Woo hoo. I had such a headache trying to sort out Wyndham’s breaches (see previous blog entries on Wyndham) and was concerned that at least one state had removed their notification from public view on the state’s web site because Wyndham had asked that it be treated as confidential. Now it seems the FTC has gone after them (complaint) and that Wyndham’s breaches allegedly affected over 500,000 customers. From the FTC today:
The Federal Trade Commission filed suit against global hospitality company Wyndham Worldwide Corporation and three of its subsidiaries for alleged data security failures that led to three data breaches at Wyndham hotels in less than two years. The FTC alleges that these failures led to fraudulent charges on consumers’ accounts, millions of dollars in fraud loss, and the export of hundreds of thousands of consumers’ payment card account information to an Internet domain address registered in Russia.
The case against Wyndham is part of the FTC’s ongoing efforts to make sure that companies live up to the promises they make about privacy and data security.
In its complaint, the FTC alleges that Wyndham’s privacy policy misrepresented the security measures that the company and its subsidiaries took to protect consumers’ personal information, and that its failure to safeguard personal information caused substantial consumer injury. The agency charged that the security practices were unfair and deceptive and violated the FTC Act.

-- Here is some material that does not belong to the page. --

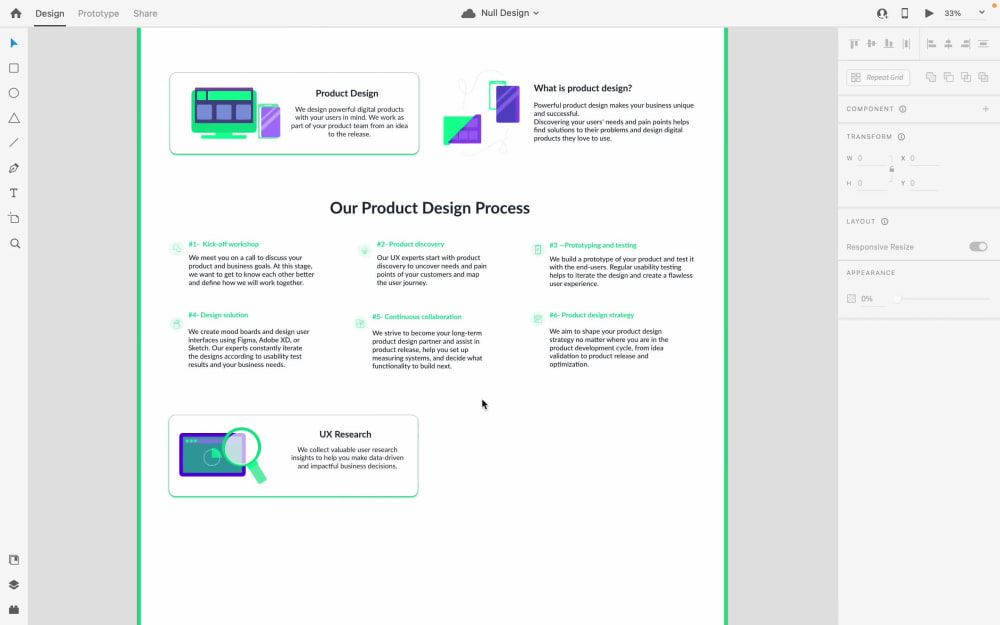Open the Null Design document dropdown
This screenshot has width=1000, height=625.
[x=500, y=13]
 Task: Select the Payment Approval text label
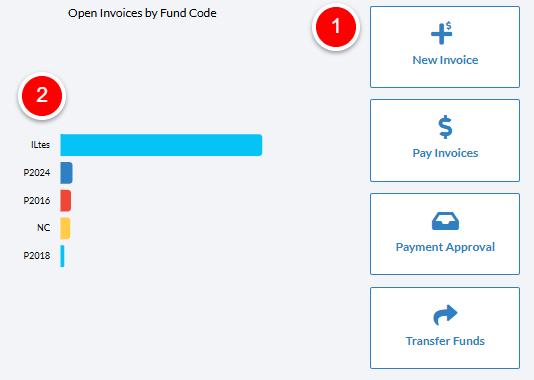point(445,247)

Wyndham and its subsidiaries license the Wyndham name to approximately 90 independently-owned hotels, under franchise and management agreements.

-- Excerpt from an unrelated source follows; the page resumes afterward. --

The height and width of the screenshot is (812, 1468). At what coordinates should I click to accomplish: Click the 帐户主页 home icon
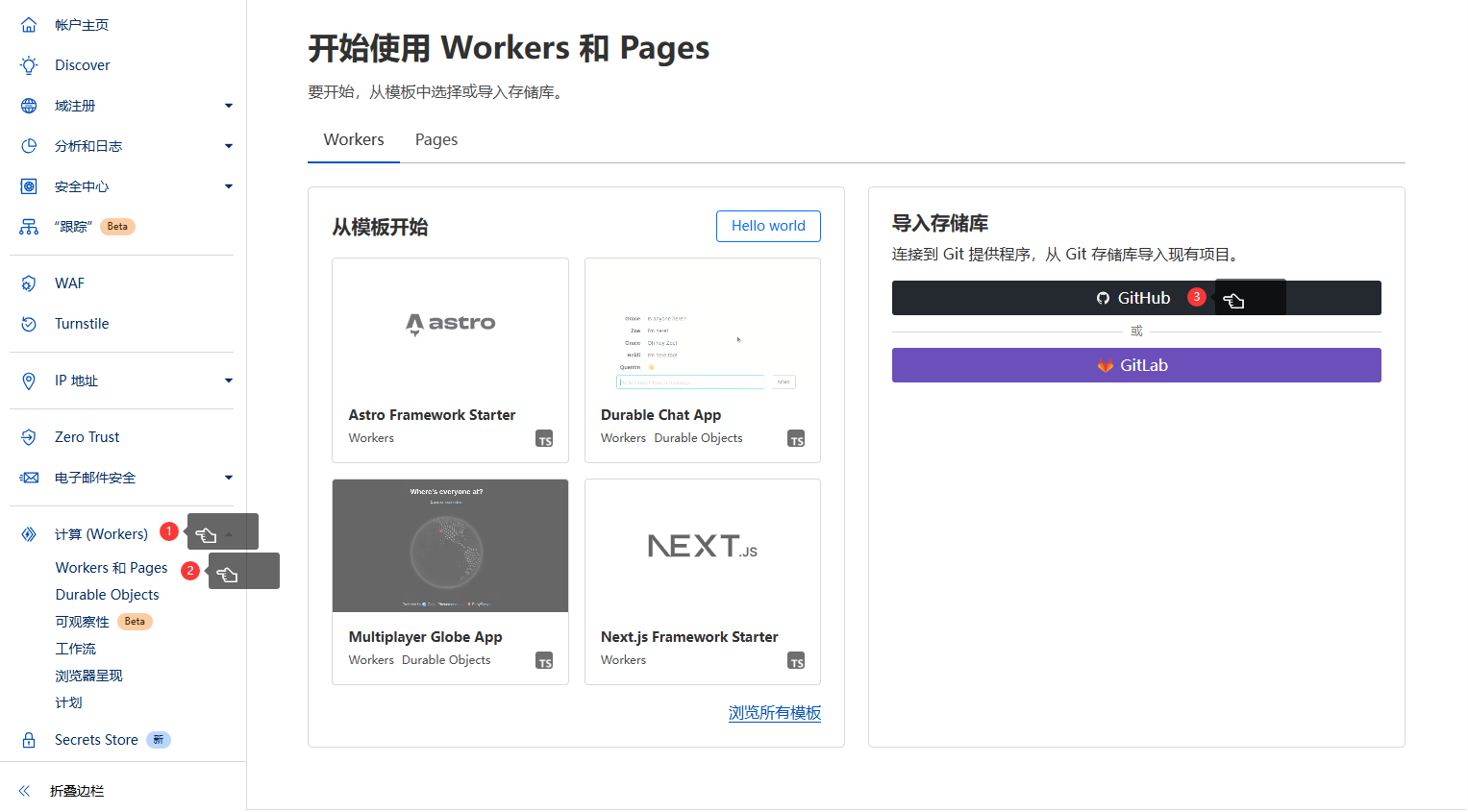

Since 2008 Wyndham has claimed, on its Wyndham Hotels and Resorts subsidiary’s website that, “We recognize the importance of protecting the privacy of individual-specific (personally identifiable) information collected about guests, callers to our central reservation centers, visitors to our Web sites, and members participating in our Loyalty Program …”
According to the FTC’s complaint, the repeated security failures exposed consumers’ personal data to unauthorized access. Wyndham and its subsidiaries failed to take security measures such as complex user IDs and passwords, firewalls and network segmentation between the hotels and the corporate network, the agency alleged. In addition, the defendants allowed improper software configurations which resulted in the storage of sensitive payment card information in clear readable text.

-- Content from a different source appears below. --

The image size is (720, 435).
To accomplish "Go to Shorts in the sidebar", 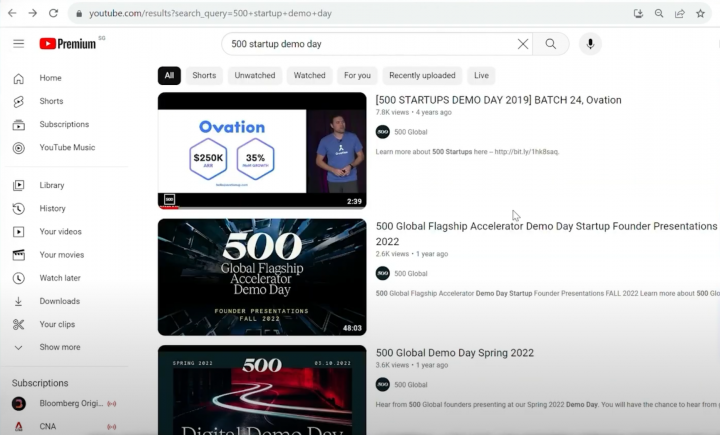I will coord(50,101).
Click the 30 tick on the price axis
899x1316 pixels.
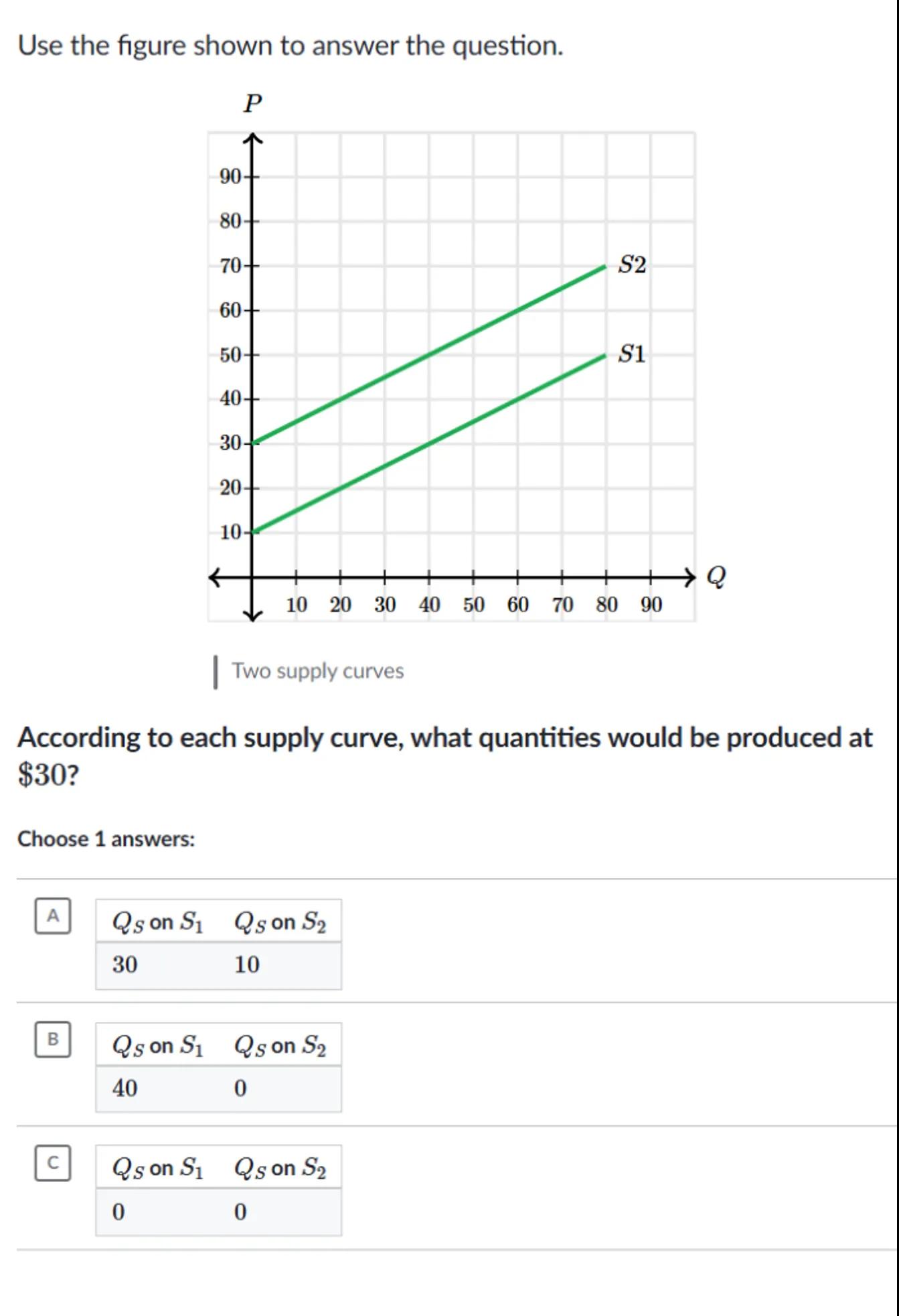pyautogui.click(x=230, y=443)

Each Wyndham-branded hotel has its own property management computer system that handles payment card transactions and stores information on such things as payment card account numbers, expiration dates, and security codes. According to the FTC, in the first breach in April 2008, intruders gained access to a Phoenix, Arizona Wyndham-branded hotel’s local computer network that was connected to the Internet and the corporate network of Wyndham Hotels and Resorts.
Because of Wyndham’s inadequate security procedures, the breach gave the intruders access to the corporate network of Wyndham’s Hotels and Resorts subsidiary, and the property management system servers of 41 Wyndham-branded hotels. This access enabled the intruders to:
- install “memory-scraping” malware on numerous Wyndham-branded hotels’ property management system servers.
- access files on Wyndham-branded hotels’ property management system servers that contained payment card account information for large numbers of consumers, which was improperly stored in clear readable text.
Ultimately, the breach led to the compromise of more than 500,000 payment card accounts, and the export (sic) hundreds of thousands of consumers’ payment card account numbers to a domain registered in Russia.
Even after faulty security led to one breach, the FTC charged, Wyndham still failed to remedy known security vulnerabilities; failed to employ reasonable measures to detect unauthorized access; and failed to follow proper incident response procedures. As a result, Wyndham’s security was breached two more times in less than two years.
- In March 2009, intruders again gained unauthorized access to Wyndham Hotels and Resorts’ network, using similar techniques as in the first breach. In addition to using memory-scraping malware, they reconfigured software at the Wyndham-branded hotels to obtain clear text files containing the payment card account numbers of guests. In this second incident, the intruders were able to access information at 39 Wyndham-branded hotels for more than 50,000 consumer payment card accounts and use that information to make fraudulent charges using consumers’ accounts.
- Later in 2009, intruders again installed memory-scraping malware and thereby compromised Wyndham Hotels and Resorts’ network and the property management system servers of 28 Wyndham-branded hotels. As a result of this third incident, the intruders were able to access information for approximately 69,000 consumer payment card accounts and again make fraudulent purchases on those accounts.
The defendants in the case are: Wyndham Worldwide Corporation; its subsidiary, Wyndham Hotel Group, LLC, which franchises and manages approximately 7,000 hotels; and two subsidiaries of Wyndham Hotel Group – Wyndham Hotels and Resorts, LLC and Wyndham Hotel Management, Inc.
The Commission vote to authorize staff to file the complaint was 5-0, with Commissioner J. Thomas Rosch concurring in the filing of the complaint, but dissenting from including Count II. The complaint was filed in the U.S. District Court for the District of Arizona.
NOTE: The Commission authorizes the filing of a complaint when it has “reason to believe” that the law has been or is being violated, and it appears to the Commission that a proceeding is in the public interest. The complaint is not a finding or ruling that the defendants have actually violated the law.